Mélanger classification et navigation. Utiliser la même structure pour la gestion des données et la navigation de la boutique web crée une structure optimisée pour ni l'une ni l'autre. Un arbre de boutique web est construit en fonction de la façon dont les clients cherchent. Une structure de classification est construite en fonction de ce que les attributs des produits partagent. Forcer l'une à servir les deux produit une hiérarchie trop granulaire pour la navigation et trop superficielle pour la gestion des données. Construisez-les séparément et mappez entre elles.
Ignorer l'héritage d'attributs. La classification sans héritage est une taxonomie sans fonction. L'objectif entier est que la classe définisse les attributs, pas l'inverse. Si vous assignez un produit à une classe et que vous devez ensuite configurer ses attributs manuellement, la classification ne fait rien. Chaque attribut ajouté manuellement est une incohérence future en attente.
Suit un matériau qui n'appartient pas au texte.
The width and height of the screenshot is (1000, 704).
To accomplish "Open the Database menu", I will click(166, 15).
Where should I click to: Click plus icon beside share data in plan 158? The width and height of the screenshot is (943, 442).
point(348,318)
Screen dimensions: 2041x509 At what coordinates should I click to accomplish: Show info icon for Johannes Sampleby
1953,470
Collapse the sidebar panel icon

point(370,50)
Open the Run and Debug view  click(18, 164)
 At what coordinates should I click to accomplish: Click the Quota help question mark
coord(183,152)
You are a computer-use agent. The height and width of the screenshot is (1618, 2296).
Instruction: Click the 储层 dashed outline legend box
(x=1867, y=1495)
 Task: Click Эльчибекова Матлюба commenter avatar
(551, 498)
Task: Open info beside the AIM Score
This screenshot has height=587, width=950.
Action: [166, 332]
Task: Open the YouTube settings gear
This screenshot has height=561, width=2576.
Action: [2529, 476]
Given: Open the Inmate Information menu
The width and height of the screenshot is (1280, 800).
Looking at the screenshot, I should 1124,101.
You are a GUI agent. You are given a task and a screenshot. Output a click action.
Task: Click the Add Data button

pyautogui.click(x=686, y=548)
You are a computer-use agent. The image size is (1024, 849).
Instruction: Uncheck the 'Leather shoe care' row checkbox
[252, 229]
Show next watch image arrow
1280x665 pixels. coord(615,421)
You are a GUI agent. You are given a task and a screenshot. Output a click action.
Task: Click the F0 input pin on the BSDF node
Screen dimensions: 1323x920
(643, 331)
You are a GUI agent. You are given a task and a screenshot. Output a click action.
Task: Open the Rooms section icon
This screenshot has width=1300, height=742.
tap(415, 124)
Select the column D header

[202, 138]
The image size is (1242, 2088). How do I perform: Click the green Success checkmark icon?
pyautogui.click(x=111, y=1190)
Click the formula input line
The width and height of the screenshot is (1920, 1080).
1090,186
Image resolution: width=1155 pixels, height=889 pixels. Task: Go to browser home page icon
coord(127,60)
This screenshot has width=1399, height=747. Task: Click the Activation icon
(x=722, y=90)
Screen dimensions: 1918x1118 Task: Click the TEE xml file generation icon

Choisir la mauvaise granularité. Les classes trop larges groupent les produits avec des structures techniques genuinely différentes, ce qui force un compromis sur les attributs : soit certains produits portent des champs non pertinents, soit les champs pertinents sont omis pour garder la classe propre. Les classes trop étroites créent une charge de maintenance sans bénéfice réel. La bonne granularité est le niveau auquel tous les produits dans une classe partagent genuinely le même ensemble d'attributs.
Classification par canal. Maintenir des structures de classification distinctes pour chaque canal de vente au lieu d'une classification canonique unique avec des mappages spécifiques au canal multiplie le fardeau de maintenance avec chaque nouveau canal ajouté. Lorsque la classification interne change, chaque version spécifique au canal doit être mise à jour séparément. L'approche correcte est une classification source unique avec des résultats mappés par canal ou norme de partenaire.
Classification de fin de stade. Traiter la classification comme quelque chose à ajouter après que le catalogue est construit signifie retravailler les assignations d'attributs rétroactivement. Dans les grands catalogues, c'est des mois de travail. Les produits entrés sans classe ne portent aucun attribut hérité, donc quelqu'un doit assigner des champs produit par produit. La classification devrait être définie avant que l'entrée des données de produit commence, pas après qu'elle soit déjà en difficulté.
La plupart de ces erreurs partagent une cause profonde : la classification des produits est traitée comme une convenance organisationnelle plutôt que comme une décision d'architecture des données. La faire correctement dès le départ coûte peu. La corriger plus tard, avec des milliers de produits déjà entrés, des exports déjà cassés, et des contournements spécifiques au canal déjà en place, coûte considérablement plus.